When we talk about PBL we can talk about “Problem Based Learning” or the “Project Based Learning”. Both are methodologies that encourage meaningful learning, collaborative work, and student autonomy. While traditional learning is linear: it exposes what must be learned/learned / what is learned is applied. In the PBL it is a cyclic learning: the problem or product is presented / the learning needs are identified / it is learned through the search / the product is solved or presented and it is returned to the starting point.
When we speak of gamification, we refer to applying dynamics and strategies of the game to the learning process. The game is a very old pedagogical principle, even before Maria Montessori granted her the necessary importance in childhood. With the gamification, we will motivate the students to reach the objectives of the course. It can be done through achievements, rewards, scores ... But we must not forget that it is a planned strategy and not a simple inclusion of games in an eLearning course. An example of gamification to learning languages is Duolingo in its web version or in its versions for mobile devices.
Humanity has transmitted its culture, values, and knowledge through stories. That’s what storytelling is about: providing meaning to data, values, and experiences using our narrative thinking. In storytelling, we must tell stories with a purpose in which the story is a means and not an end. People are attracted to good stories and that is a way to motivate our students.
Virtual reality and augmented reality
Augmented reality and virtual reality are considered in the latest Horizon Report as a trend in educational technology to be implemented in 2 or 3 years.
Augmented reality is one in which a “layer” with information or digital data is superimposed. Therefore, while we see the real image we also observe virtual data. An example the Google Glass.
While virtual reality is one that simulates reality and is totally immersive. That is, everything we see is generated by a computer without seeing “real” images. Among the best-known products in this sector is the Oculus Rift of Facebook or the Google Cardboard.

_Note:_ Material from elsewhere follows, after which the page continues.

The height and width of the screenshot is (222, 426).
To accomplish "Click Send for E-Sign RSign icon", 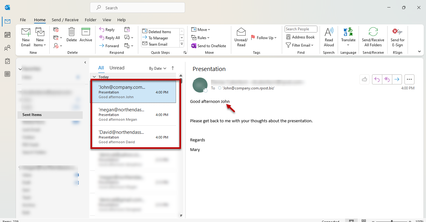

The last idea we show to motivate and create engagement in eLearning is visual thinking or visual thinking. It is a way of processing information through visual elements, that is, expressing ideas through graphics. This technique uses drawings, notes, connectors, graphics, and images to understand the information. In this way, we retain content better, complex concepts and organize ideas better.
These we have just seen are some of the proposals to create eLearning courses that motivate our students, which allow them to have significant learning experiences and with high doses of motivation to avoid dropping out of the course. Do you have other interesting proposals to increase motivation in eLearning courses?